“El infierno en la Tierra”: la prisión donde pasan sus últimos días los enemigos del rey de Tailandia


Dentro del palacio real de Dhaveevatthana en Bangkok el rey Maha Vajiralongkorn de Tailandia posee una prisión exclusiva para encerrar a quienes traicionan su la confianza. Comenzó a construirse en 2012, en un terreno de 60 metros cuadrados, y fue legalizada oficialmente para que el monarca -coronado en 2016- encierre legalmente a cualquier persona que considere un peligro para la monarquía.

Algunos de sus confidentes más cercanos fueron encarcelados allí, como el mayor de policía Prakrom Warunprapha y el mayor general Phisitsak Seniwongse na Ayutthaya, declarados culpables de malversar los fondos de un proyecto real benéfico. Todos murieron en la prisión de Dhaveevatthana en circunstancias misteriosas. El último recluso célebre fue el general de policía Jumpol Manmai, ex subjefe de la policía nacional al que el palacio calificó como “extremadamente malvado” sin dar mayores explicaciones.

El Palacio Dhaveevatthana fue una vez la residencia de Vajiralongkorn cuando vivía con su ex consorte, la princesa Srirasmi, y el único hijo de ambos, el príncipe Dipangkorn Rasmijoti. Después de su divorcio en diciembre de 2014, Vajiralongkorn rara vez ha regresado al Palacio Dhaveevatthana, mientras Srirasmi, despojada de todos los títulos reales, vive desde entonces bajo arresto domiciliario en una mansión en Ratchaburi. Le afeitaron la cabeza y la obligan a vestirse de blanco como una monja. Sus padres, acusados de aprovechar su cercanía con Vajiralongkorn para beneficio personal, fueron encarcelados pero recientemente liberados.

Además de servir como residencia de Vajiralongkorn, el Palacio Dhaveevatthana también alberga una escuela militar para jóvenes cadetes registrados bajo el Ejército Rachawallop, un cuerpo de élite a las órdenes de Vajiralongkorn desde 1978. Supuestamente creada para garantizar la seguridad del actual rey y realizar obras de caridad, la fuerza Rachawallop es vista como la guardia pretoriana del monarca y cuenta ahora con alrededor de 5.500 miembros.

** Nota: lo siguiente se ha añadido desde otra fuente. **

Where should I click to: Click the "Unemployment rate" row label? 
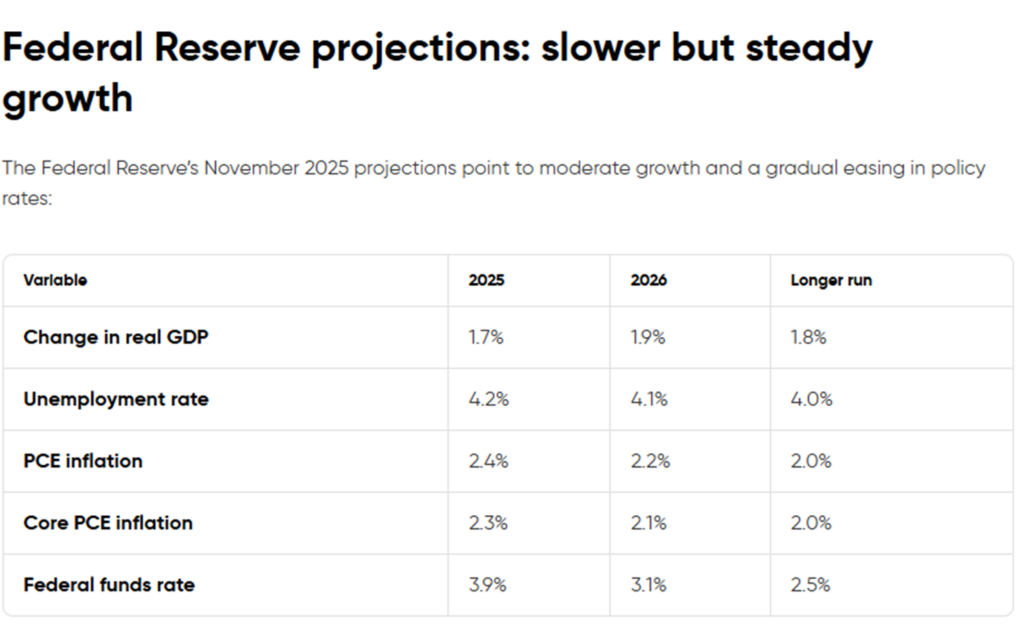coord(116,399)
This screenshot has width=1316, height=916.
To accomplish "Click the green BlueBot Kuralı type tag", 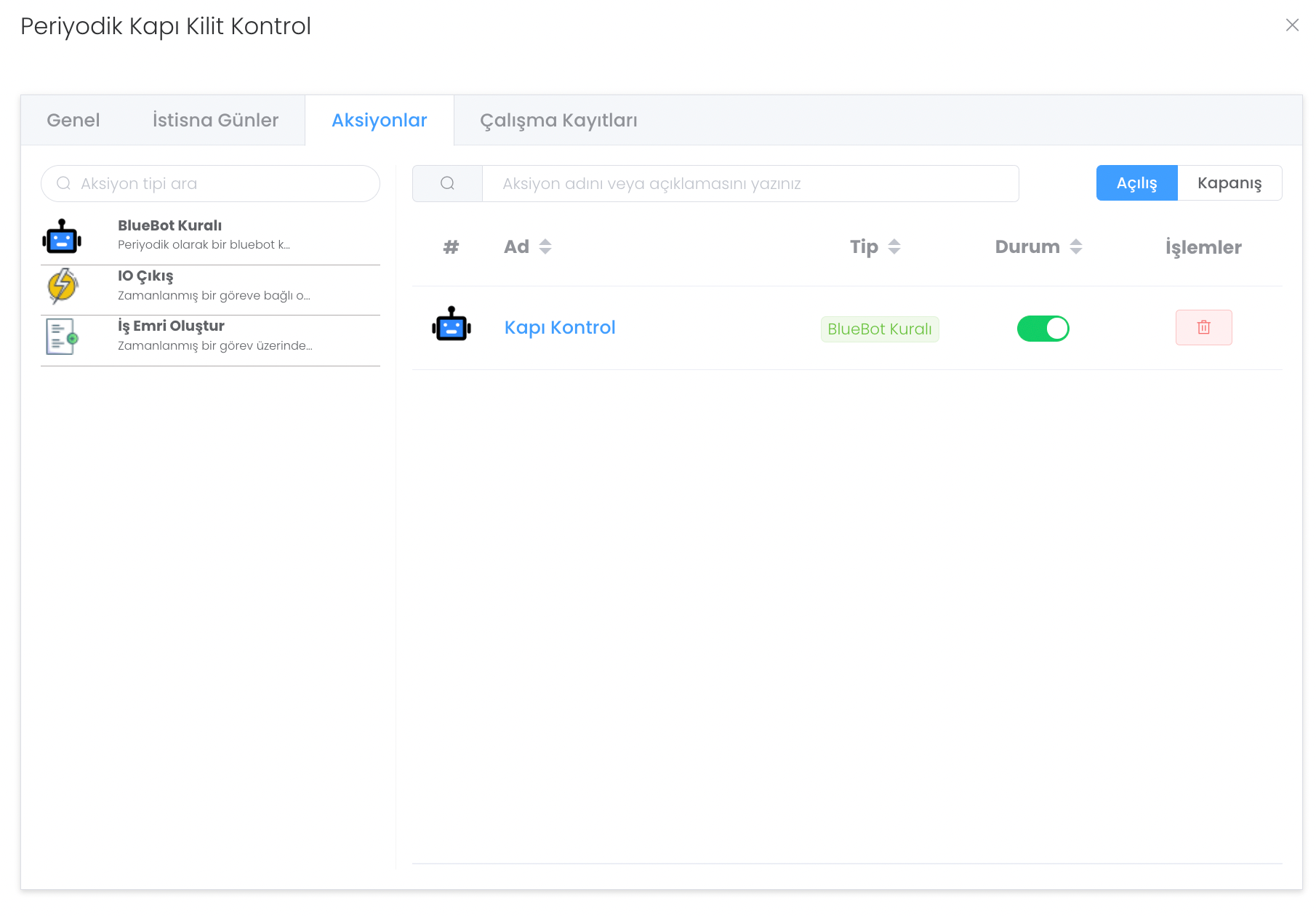I will point(879,329).
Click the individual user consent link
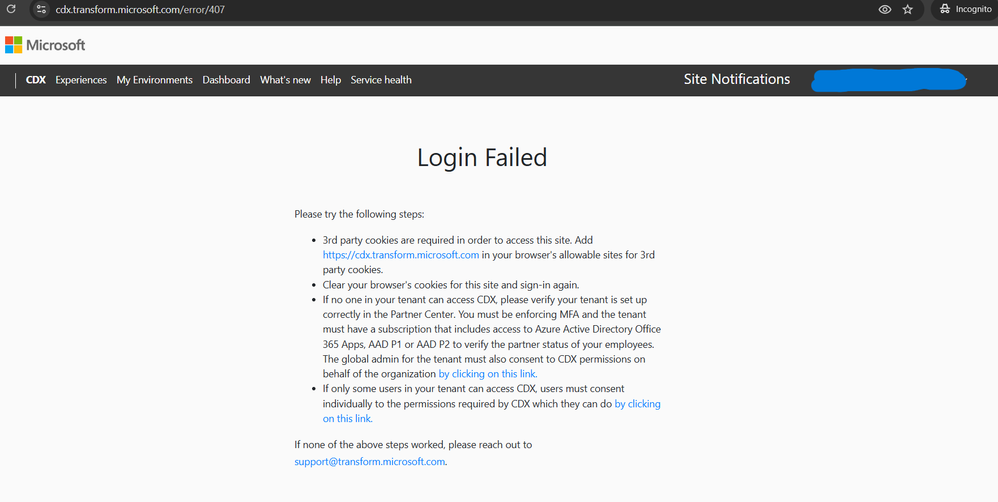This screenshot has height=502, width=998. point(637,404)
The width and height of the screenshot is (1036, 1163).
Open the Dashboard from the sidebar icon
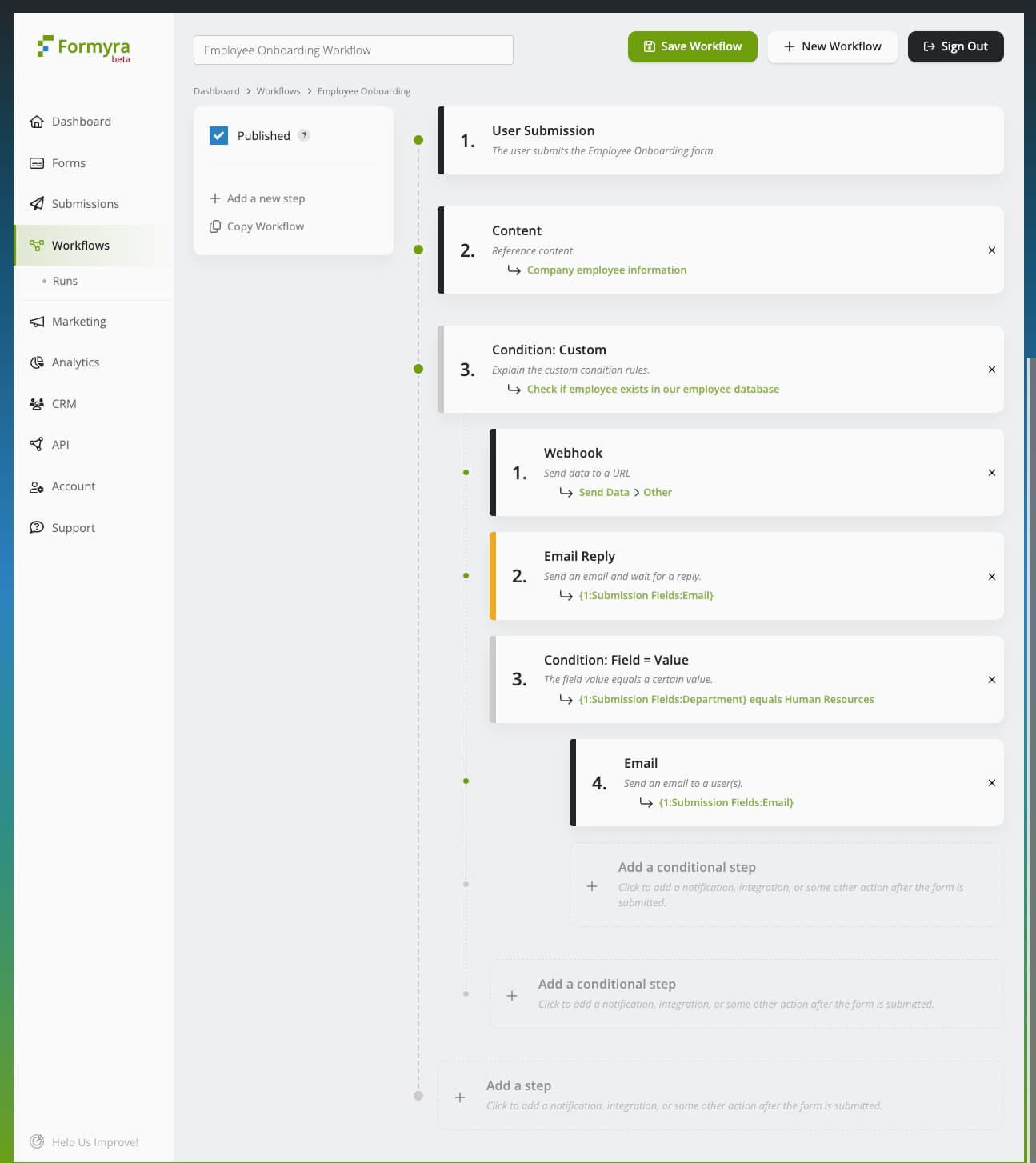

Oficialmente, el Palacio Dhaveevatthana es conocido como una villa donde Vajiralongkorn puede relajarse, experimentar con diferentes tipos de plantas y patrocinar proyectos de desarrollo agrícolaDetrás de la descripción oficial del Palacio Dhaveevatthana, sin embargo, se esconden innumerables «historias de terror», escribió el exiliado Pavin Chachavalpongpun, profesor asociado en el Centro de Estudios del Sudeste Asiático de la Universidad de Kioto, y reconocido como un acérrimo crítico de Vajiralongkorn.

Pavin Chachavalpongpun asegura que la prisión de Dhaveevatthana puede ser una cámara de tortura para quienes son confinados allí. “La falta de información sobre la prisión podría ser un factor para permitir que se condonara la tortura y humillación de los presos. Los sucesivos gobiernos no se han atrevido a interferir en lo que se percibe como los asuntos privados de Vajiralongkorn”, acusa.

Pavin asegura que las ONG de derechos humanos y los medios de comunicación del país hacen “silencio” sobre lo que ocurre en la prisión y que los familiares de los reclusos fallecidos “parecen estar satisfechos con las causas de muerte” oficiales. “Poco después de que los presos son declarados muertos, normalmente son incinerados rápidamente”, afirma.

“Es surrealista darse cuenta de que un monarca moderno puede comportarse como si estuviera en la era medieval. La existencia de la prisión de Dhaveevatthana se ha convertido efectivamente en un símbolo del cruel reinado de Vajiralongkorn”, dice Pavin.